Beijing: China’s first anti-extremism law comes into effect on Saturday, enforcing bans on full-face veils and long beards in the restive far-western region of Xinjiang.
Such bans had previously only been applied ad hoc. The Xinjiang Uighur Autonomous Region sits along the ancient Silk Road and is home to around 10 million Muslim Uighurs, who have faced increasing restrictions after ethnic violence erupted in 2009.
The law bans 15 behaviours which are labelled extremist activities, including refusing to watch Chinese state television and radio news broadcasts.
“Expanding the concept of halal beyond food items”, “abnormal” beards and names, “wearing veils and robes [and] symbols of extremism”, marrying or divorcing through religious means instead of Chinese law, not allowing children to attend government schools and deliberately breaking the family planning policy are also banned.

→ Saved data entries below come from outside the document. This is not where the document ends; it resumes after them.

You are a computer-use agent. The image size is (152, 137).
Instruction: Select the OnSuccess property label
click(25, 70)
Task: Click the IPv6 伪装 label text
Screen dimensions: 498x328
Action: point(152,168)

The publication, sale, production, downloading or reading of extremist content is also banned under the new law, adopted on Wednesday by the Xinjiang People’s Congress.
La Trobe University’s associate professor of politics and Asian studies, James Leibold, said codifying the bans in law will make a difference to the everyday lives of Uighurs across Xinjiang.

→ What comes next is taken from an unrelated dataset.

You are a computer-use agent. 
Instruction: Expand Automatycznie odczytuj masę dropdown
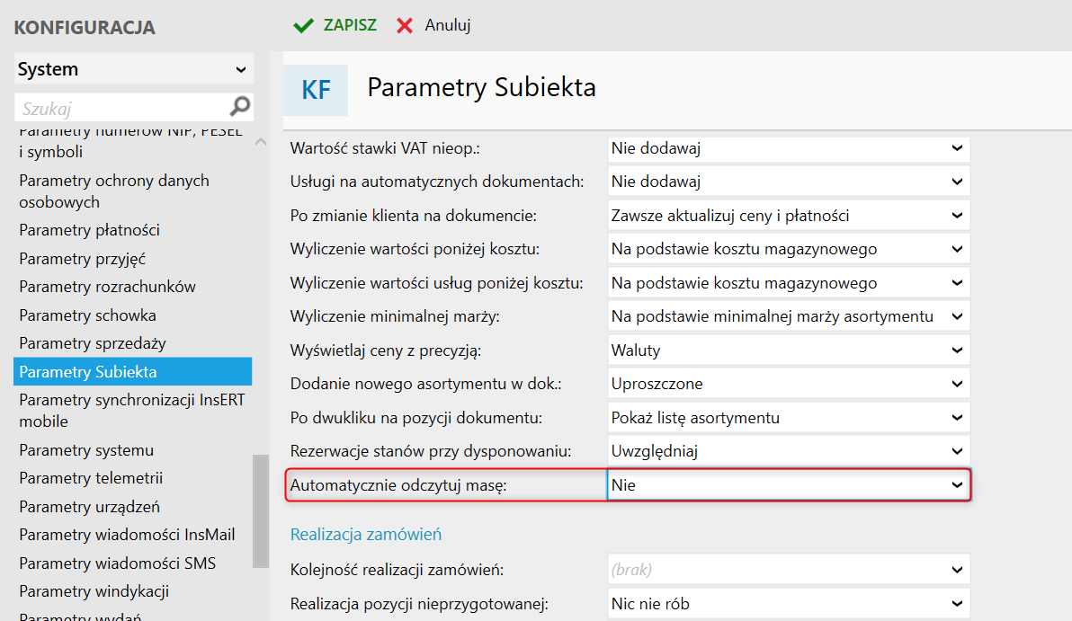coord(956,485)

Since 2009, bans on veils and long beards had been enforced by some towns at a local level.
“They are trying to standardise clearly what acts define extremism. There has been concern [within the party] that there has been patchwork enforcement and policing of extremism,” he said.
“In southern Xinjiang, some towns are under the control of Uighur party members. It is now tied to promotion applications. The government will set up inspection teams to ensure it is carried out.”

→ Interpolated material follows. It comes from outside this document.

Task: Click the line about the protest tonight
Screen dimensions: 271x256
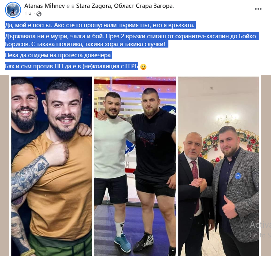Action: (x=58, y=55)
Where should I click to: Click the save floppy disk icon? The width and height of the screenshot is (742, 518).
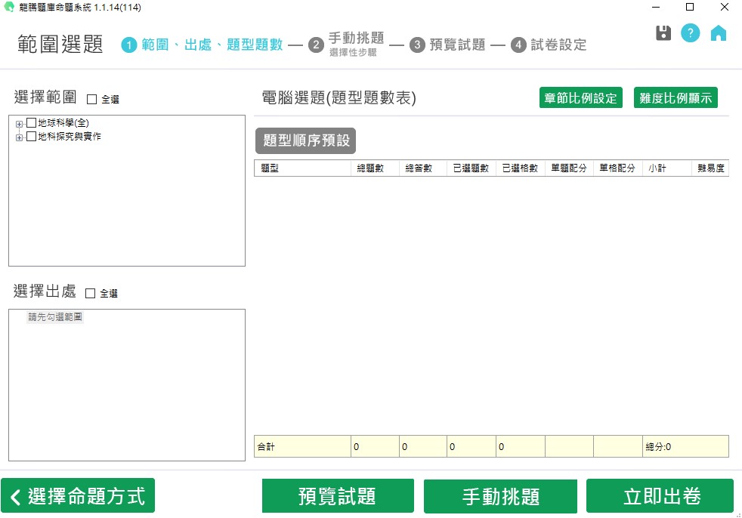point(663,33)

For Muslim women, in particular, the veil ban will “intensify their sense of cultural insecurity”, he said.
“These bans will increase misunderstanding and lack of trust, which makes it harder to create social cohesion,” he added.
The new law further ramps up the party’s control over the region as the Xinjiang party chief, Chen Quanguo, is hotly tipped to join the nation’s ruling elite and be promoted to a position within the Politburo in November at the Communist Party’s National Congress, held every five years.
Photographs of a massive military parade in Xinjiang were circulated last month, interpreted as a show of strength in China’s fight against terrorism.
There have been a series of violent attacks in Xinjiang blamed on Muslim separatists, and several attacks in major Chinese cities, including a 2014 knife attack at Kunming railway station.
China Daily reported the anti-extremism law on its front page, quoting Nayim Yassen, the director of the Standing Committee of Xinjiang’s parliament, as saying: “In Xinjiang, the root of terrorist activities is separatism.”
Chen Tong, director of the Xinjiang parliament’s legislative affairs commission, said cautions would be issued for a first offence.
Eleven people have been arrested in the first three months of 2017 for spreading extremism online in Xinjiang.
According to a statement posted by the Xinjiang public security bureau to its social media account, their crimes ranged from spreading information about terrorism to rumours and defamatory statements.
Four of the 11 cases involved alleged pro-terrorist content, two involved religious extremism, two were accused of spreading “fake” reports on terrorism, while another had criticised or insulted the government’s “stabilisation” measures.